今回は、ギリシャの幾何学問題や、中世の数学者が創作した古典パズル
がメインとなり、全84問の名作パズルが紹介されています。
いつもそうですが、伴田良輔さんは単に問題を並べるだけでなく、
そのパズルが創作された背景やエピソードなども解説していますので、
有名なパズル問題の起源などを知ることができます。
古典パズルは、形を変えて何度も世に出ていますので、
解いたことのある問題でも、意外とそのオリジナル問題については、
知らなかったりするものです。
本書に掲載されるパズルは難易度1〜5で表示されていますから、
時間がないときには難易度の低い問題、時間があるときは高難度の問題に
チャレンジするという使い方ができるのが良い点です。
また、メインはクラシックパズルと言っても、
やはりサム・ロイドさんとデュードニーさんという2人の巨匠は外せません。
それぞれの作品は各25問が収録されています。
私は、前作の「巨匠の傑作パズルベスト100」も
まだやり残しの問題がありますから、
本書の問題をすべて解き切る(解けないにせよ取り組む)のは、
かなり先のことになりそうです。
この本から何を活かすか?
それでは、本書から3問ほど紹介しましょう。
まず、最初はパズル史に残る有名問題。
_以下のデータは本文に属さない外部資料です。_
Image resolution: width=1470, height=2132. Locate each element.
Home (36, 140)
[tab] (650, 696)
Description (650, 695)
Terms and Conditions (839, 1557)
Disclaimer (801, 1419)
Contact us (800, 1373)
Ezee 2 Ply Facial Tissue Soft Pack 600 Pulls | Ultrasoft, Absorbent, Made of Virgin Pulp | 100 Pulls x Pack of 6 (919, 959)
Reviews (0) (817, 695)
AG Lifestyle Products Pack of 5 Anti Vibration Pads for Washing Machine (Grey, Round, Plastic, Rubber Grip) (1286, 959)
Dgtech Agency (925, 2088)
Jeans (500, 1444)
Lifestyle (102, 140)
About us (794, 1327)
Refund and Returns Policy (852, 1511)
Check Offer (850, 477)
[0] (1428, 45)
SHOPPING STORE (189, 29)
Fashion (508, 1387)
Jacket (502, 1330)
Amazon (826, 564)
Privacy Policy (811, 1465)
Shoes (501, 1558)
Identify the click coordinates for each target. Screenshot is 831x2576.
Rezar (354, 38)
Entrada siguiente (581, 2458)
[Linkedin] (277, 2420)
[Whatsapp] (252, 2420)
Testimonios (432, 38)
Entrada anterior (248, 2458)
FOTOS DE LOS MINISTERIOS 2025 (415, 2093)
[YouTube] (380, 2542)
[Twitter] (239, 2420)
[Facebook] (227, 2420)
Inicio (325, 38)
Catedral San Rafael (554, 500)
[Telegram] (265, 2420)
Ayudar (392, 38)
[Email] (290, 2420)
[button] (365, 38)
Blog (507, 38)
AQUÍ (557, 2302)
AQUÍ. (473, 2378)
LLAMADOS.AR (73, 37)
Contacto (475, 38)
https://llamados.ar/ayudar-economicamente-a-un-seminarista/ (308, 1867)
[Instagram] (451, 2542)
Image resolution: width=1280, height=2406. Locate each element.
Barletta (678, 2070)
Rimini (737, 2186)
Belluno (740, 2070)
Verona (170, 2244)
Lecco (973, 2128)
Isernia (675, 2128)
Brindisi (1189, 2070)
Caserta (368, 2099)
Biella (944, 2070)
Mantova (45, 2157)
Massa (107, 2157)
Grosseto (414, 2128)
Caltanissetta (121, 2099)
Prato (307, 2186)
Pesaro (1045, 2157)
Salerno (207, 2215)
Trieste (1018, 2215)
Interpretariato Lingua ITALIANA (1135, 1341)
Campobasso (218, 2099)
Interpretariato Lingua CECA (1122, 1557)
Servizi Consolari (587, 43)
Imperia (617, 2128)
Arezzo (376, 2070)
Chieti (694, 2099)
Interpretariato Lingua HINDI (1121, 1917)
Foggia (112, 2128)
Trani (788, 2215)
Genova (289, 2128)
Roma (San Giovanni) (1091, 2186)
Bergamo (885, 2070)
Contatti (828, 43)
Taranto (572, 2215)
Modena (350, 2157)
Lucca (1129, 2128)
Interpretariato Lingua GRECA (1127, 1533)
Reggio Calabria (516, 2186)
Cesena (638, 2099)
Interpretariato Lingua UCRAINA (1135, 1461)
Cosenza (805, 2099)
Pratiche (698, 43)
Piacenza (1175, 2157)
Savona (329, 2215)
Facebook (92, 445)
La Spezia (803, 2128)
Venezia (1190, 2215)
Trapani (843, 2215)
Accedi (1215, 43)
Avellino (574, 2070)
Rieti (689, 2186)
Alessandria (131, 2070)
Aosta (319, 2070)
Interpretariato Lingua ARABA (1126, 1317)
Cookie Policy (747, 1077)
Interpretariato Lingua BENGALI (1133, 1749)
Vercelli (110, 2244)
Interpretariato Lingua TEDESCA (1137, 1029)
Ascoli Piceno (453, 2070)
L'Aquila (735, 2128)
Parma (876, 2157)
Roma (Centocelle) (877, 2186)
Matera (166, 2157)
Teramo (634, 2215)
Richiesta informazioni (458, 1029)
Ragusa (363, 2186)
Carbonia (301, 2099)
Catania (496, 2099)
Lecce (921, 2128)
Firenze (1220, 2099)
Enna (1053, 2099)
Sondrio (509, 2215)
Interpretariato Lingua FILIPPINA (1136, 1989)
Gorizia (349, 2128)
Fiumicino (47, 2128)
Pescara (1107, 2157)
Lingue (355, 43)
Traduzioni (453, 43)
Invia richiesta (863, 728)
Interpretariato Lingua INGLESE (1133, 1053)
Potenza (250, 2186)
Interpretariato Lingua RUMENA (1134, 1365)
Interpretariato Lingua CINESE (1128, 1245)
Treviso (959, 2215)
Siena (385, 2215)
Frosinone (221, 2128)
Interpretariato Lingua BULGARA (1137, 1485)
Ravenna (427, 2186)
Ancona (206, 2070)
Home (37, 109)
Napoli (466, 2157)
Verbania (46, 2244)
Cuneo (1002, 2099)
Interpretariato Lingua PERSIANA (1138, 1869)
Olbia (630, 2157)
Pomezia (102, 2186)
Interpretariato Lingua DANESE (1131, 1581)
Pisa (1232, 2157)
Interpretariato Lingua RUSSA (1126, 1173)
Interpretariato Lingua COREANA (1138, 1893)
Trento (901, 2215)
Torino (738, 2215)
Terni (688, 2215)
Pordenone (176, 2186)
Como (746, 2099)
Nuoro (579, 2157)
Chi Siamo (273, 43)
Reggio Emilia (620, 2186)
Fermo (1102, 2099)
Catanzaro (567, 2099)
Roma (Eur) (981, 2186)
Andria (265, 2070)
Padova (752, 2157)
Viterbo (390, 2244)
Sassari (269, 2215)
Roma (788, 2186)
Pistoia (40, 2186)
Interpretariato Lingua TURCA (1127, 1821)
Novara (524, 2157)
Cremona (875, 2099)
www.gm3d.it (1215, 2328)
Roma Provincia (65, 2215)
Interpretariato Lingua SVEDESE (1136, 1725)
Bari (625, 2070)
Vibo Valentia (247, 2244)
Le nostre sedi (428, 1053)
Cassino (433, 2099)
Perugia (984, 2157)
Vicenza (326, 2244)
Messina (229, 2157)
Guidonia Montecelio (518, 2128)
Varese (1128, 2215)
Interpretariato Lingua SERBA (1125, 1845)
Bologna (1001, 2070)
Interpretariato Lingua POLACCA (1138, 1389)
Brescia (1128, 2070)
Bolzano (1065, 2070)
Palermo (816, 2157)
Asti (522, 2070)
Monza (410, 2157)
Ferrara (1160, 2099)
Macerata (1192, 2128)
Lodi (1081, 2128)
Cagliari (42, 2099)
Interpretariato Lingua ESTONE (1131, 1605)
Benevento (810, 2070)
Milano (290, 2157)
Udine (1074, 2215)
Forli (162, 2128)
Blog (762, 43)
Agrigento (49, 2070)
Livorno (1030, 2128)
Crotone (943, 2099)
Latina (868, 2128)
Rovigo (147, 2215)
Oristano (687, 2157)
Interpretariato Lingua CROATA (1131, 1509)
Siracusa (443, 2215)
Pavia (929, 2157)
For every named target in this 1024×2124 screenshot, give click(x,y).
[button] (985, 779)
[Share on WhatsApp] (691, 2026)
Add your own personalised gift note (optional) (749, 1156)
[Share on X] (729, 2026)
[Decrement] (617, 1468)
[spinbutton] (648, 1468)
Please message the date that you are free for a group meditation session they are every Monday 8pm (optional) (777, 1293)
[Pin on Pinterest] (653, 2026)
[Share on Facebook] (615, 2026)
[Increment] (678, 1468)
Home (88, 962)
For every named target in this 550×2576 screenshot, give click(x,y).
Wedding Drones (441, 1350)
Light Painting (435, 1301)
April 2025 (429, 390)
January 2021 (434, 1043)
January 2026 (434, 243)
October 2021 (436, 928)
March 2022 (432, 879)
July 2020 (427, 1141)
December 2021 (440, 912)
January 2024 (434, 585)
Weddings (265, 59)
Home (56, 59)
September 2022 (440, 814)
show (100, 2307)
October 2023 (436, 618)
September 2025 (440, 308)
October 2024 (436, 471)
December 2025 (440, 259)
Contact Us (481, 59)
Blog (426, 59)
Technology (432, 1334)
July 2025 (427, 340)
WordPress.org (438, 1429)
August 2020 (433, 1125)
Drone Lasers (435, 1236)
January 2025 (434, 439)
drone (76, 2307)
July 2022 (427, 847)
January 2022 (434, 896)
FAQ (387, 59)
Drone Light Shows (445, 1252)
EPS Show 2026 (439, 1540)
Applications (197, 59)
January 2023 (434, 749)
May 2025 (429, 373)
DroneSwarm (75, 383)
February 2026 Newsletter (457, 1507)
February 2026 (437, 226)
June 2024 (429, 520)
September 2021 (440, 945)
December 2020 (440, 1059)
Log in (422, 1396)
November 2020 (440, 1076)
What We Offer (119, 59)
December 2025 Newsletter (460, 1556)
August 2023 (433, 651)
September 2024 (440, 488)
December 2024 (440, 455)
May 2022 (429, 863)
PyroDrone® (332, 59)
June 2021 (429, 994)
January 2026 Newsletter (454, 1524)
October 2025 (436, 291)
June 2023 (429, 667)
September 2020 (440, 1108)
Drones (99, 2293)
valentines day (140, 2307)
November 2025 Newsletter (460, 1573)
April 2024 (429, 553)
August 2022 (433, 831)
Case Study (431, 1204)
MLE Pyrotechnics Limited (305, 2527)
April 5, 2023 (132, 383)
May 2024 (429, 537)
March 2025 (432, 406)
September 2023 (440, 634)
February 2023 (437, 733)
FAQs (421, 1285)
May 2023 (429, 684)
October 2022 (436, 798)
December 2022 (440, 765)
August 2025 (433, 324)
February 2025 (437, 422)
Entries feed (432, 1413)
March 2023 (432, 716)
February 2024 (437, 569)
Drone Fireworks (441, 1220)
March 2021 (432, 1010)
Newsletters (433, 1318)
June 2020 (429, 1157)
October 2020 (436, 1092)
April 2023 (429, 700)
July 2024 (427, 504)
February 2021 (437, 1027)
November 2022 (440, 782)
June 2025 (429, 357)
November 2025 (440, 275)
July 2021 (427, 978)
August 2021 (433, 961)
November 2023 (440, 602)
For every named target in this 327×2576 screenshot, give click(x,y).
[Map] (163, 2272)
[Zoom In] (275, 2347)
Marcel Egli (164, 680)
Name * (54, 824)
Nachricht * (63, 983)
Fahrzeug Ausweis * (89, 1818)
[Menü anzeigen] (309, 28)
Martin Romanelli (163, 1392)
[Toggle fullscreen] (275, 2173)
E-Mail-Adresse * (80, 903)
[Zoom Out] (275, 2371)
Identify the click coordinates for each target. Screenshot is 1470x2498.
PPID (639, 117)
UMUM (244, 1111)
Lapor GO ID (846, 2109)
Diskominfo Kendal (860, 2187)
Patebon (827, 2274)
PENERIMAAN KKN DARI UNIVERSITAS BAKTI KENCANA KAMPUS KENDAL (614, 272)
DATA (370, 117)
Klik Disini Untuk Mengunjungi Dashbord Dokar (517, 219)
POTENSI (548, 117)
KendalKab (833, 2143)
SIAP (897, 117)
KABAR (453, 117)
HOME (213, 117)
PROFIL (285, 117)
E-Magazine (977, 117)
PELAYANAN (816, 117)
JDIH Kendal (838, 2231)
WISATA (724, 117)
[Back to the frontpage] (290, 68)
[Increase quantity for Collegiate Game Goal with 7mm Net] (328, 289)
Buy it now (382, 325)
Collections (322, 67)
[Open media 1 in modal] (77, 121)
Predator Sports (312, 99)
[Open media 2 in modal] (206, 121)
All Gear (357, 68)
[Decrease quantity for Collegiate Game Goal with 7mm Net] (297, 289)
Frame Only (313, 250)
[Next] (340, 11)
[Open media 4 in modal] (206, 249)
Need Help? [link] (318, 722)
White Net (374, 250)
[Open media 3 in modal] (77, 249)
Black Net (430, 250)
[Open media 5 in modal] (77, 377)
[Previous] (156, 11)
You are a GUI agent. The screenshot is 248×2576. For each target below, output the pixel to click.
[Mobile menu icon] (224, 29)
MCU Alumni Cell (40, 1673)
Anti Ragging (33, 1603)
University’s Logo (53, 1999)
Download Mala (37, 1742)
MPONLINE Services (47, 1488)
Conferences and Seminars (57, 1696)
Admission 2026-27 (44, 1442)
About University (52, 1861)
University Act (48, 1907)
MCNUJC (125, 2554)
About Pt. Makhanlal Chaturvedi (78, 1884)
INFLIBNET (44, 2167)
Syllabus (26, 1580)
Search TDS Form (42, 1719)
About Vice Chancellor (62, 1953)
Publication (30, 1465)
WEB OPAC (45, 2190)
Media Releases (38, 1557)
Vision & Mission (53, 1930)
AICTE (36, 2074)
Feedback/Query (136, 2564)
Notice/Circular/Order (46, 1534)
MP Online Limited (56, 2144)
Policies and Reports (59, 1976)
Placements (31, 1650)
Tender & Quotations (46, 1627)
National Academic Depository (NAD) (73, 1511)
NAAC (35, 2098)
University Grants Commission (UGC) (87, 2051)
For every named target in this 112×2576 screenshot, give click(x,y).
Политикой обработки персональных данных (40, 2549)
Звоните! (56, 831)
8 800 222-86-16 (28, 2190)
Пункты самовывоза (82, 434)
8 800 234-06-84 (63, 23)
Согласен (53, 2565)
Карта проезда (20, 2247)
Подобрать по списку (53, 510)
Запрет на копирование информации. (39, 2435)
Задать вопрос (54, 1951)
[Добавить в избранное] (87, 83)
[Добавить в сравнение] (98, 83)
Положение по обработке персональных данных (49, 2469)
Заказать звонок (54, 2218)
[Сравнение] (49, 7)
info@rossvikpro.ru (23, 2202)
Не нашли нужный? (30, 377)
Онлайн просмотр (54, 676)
ご存知の方も多いでしょう。
Q1.ディオファントスの墓碑銘(難易度2)
ギリシャの数学者ディオファントスの墓碑銘には、彼の生涯が次のように
記述されている。
「神はこの者に、一生の1/6を少年として過ごさせ、また1/12をほお髯のある
青年として、そのあと1/7経って結婚させ、結婚の5年後に息子を授けた。
ああ、遅く生まれた不幸な息子は父親の生涯の1/2の年令で死んだ。
この者は、息子の死後4年経って死んだ。」
さて、ディオファントスはいくつで死んだか?
続いては、「不思議の国のアリス」で有名なルイス・キャロルさんの問題。
Q9.ルイス・キャロルの魔方陣(難易度3)
9種類の切手を1枚ずつ使って、上のようなマスの中に3方陣を作れ。
ただし1つの切手だけは2枚使い、1つのマスだけは2種類の切手を貼って良い。
(この問題、本来は小数ではなく分数表示です)
最後は、デュードニーさんのパズル。
Q43.バグダッドの香油のパズル(難易度3)
バグダッドの商人が、1〜10の番号が書かれ、上下2列になった香油の樽を
持っている。
1番の樽がもっとも質の良い香油で、番号が大きくなるにしたがって質は落ちる。
さてアラブの教えに従えば、自分の右か下に価値の低い樽は置いてはいけない。
例をあげると、
[1][2][5][7][8]
[3][4][6][9][10]
という並べ方は正しい。この条件を満たす並べ方は他にもあるだろうか?
ちなみに私は、最初の2問は何とか解けましたが、Q43.は未解決です。
Miss a meal if you have to, but don't miss a book.